--- RECORD EXCERPTS Enclosed Below ---
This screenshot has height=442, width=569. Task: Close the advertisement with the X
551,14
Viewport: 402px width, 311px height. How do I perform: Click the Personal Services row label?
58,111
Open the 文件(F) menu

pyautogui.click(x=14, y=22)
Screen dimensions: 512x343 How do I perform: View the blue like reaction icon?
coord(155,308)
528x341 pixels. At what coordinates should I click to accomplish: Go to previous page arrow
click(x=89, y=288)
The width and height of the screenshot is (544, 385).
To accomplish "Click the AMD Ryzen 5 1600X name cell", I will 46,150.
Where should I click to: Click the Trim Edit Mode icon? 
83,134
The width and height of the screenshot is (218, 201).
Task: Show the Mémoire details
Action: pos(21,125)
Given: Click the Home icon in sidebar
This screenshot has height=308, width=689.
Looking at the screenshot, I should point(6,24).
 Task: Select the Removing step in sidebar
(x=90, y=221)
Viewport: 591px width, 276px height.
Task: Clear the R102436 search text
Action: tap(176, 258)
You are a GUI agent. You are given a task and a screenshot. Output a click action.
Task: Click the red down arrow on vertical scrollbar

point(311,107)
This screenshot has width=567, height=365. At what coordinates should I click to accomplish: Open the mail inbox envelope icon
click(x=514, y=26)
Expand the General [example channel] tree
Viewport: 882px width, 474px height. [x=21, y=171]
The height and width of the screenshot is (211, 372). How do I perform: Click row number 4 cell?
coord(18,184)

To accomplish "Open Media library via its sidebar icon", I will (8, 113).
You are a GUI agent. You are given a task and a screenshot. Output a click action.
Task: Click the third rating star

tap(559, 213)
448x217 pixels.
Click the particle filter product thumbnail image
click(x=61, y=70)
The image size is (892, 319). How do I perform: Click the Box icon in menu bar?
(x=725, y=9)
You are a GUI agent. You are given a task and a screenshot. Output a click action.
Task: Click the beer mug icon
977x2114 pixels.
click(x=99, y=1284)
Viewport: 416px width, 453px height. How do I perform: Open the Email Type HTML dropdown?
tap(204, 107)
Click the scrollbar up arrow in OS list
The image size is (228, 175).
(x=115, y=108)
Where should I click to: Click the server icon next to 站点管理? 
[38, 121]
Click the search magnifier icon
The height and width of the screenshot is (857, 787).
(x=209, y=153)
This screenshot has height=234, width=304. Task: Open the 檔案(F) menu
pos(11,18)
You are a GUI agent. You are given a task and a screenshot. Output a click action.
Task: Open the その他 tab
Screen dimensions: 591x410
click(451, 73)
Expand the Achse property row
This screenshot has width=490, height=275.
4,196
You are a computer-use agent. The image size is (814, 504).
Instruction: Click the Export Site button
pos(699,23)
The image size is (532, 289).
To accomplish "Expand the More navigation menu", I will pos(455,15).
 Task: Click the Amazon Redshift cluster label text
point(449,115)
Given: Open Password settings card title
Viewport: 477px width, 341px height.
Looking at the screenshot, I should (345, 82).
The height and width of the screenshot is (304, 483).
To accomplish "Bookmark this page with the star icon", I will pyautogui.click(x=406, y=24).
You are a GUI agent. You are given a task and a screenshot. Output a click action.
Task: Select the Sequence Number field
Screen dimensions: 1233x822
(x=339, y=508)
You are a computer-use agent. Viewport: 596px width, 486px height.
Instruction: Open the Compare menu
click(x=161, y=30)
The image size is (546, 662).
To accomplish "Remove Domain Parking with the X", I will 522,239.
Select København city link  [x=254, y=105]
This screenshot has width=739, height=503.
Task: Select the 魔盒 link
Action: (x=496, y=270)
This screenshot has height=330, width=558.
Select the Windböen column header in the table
--- End of Enclosed RECORD EXCERPTS ---
▶ [PROBLEM TO WORK ON] Retype each of the preceding records exactly as printed.

▶ [OUTPUT]
This screenshot has height=442, width=569. Task: Close the advertisement with the X
551,14
Viewport: 402px width, 311px height. How do I perform: Click the Personal Services row label?
58,111
Open the 文件(F) menu

pyautogui.click(x=14, y=22)
Screen dimensions: 512x343 How do I perform: View the blue like reaction icon?
coord(155,308)
528x341 pixels. At what coordinates should I click to accomplish: Go to previous page arrow
click(x=89, y=288)
The width and height of the screenshot is (544, 385).
To accomplish "Click the AMD Ryzen 5 1600X name cell", I will 46,150.
Where should I click to: Click the Trim Edit Mode icon? 
83,134
The width and height of the screenshot is (218, 201).
Task: Show the Mémoire details
Action: pos(21,125)
Given: Click the Home icon in sidebar
This screenshot has height=308, width=689.
Looking at the screenshot, I should point(6,24).
 Task: Select the Removing step in sidebar
(x=90, y=221)
Viewport: 591px width, 276px height.
Task: Clear the R102436 search text
Action: tap(176, 258)
You are a GUI agent. You are given a task and a screenshot. Output a click action.
Task: Click the red down arrow on vertical scrollbar

point(311,107)
This screenshot has width=567, height=365. At what coordinates should I click to accomplish: Open the mail inbox envelope icon
click(x=514, y=26)
Expand the General [example channel] tree
Viewport: 882px width, 474px height. [x=21, y=171]
The height and width of the screenshot is (211, 372). How do I perform: Click row number 4 cell?
coord(18,184)

To accomplish "Open Media library via its sidebar icon", I will (8, 113).
You are a GUI agent. You are given a task and a screenshot. Output a click action.
Task: Click the third rating star

tap(559, 213)
448x217 pixels.
Click the particle filter product thumbnail image
click(x=61, y=70)
The image size is (892, 319). How do I perform: Click the Box icon in menu bar?
(x=725, y=9)
You are a GUI agent. You are given a task and a screenshot. Output a click action.
Task: Click the beer mug icon
977x2114 pixels.
click(x=99, y=1284)
Viewport: 416px width, 453px height. How do I perform: Open the Email Type HTML dropdown?
tap(204, 107)
Click the scrollbar up arrow in OS list
The image size is (228, 175).
(x=115, y=108)
Where should I click to: Click the server icon next to 站点管理? 
[38, 121]
Click the search magnifier icon
The height and width of the screenshot is (857, 787).
(x=209, y=153)
This screenshot has height=234, width=304. Task: Open the 檔案(F) menu
pos(11,18)
You are a GUI agent. You are given a task and a screenshot. Output a click action.
Task: Open the その他 tab
Screen dimensions: 591x410
click(451, 73)
Expand the Achse property row
This screenshot has width=490, height=275.
4,196
You are a computer-use agent. The image size is (814, 504).
Instruction: Click the Export Site button
pos(699,23)
The image size is (532, 289).
To accomplish "Expand the More navigation menu", I will pos(455,15).
 Task: Click the Amazon Redshift cluster label text
point(449,115)
Given: Open Password settings card title
Viewport: 477px width, 341px height.
Looking at the screenshot, I should (345, 82).
The height and width of the screenshot is (304, 483).
To accomplish "Bookmark this page with the star icon", I will pyautogui.click(x=406, y=24).
You are a GUI agent. You are given a task and a screenshot. Output a click action.
Task: Select the Sequence Number field
Screen dimensions: 1233x822
(x=339, y=508)
You are a computer-use agent. Viewport: 596px width, 486px height.
Instruction: Open the Compare menu
click(x=161, y=30)
The image size is (546, 662).
To accomplish "Remove Domain Parking with the X", I will 522,239.
Select København city link  [x=254, y=105]
This screenshot has width=739, height=503.
Task: Select the 魔盒 link
Action: (x=496, y=270)
This screenshot has height=330, width=558.
Select the Windböen column header in the table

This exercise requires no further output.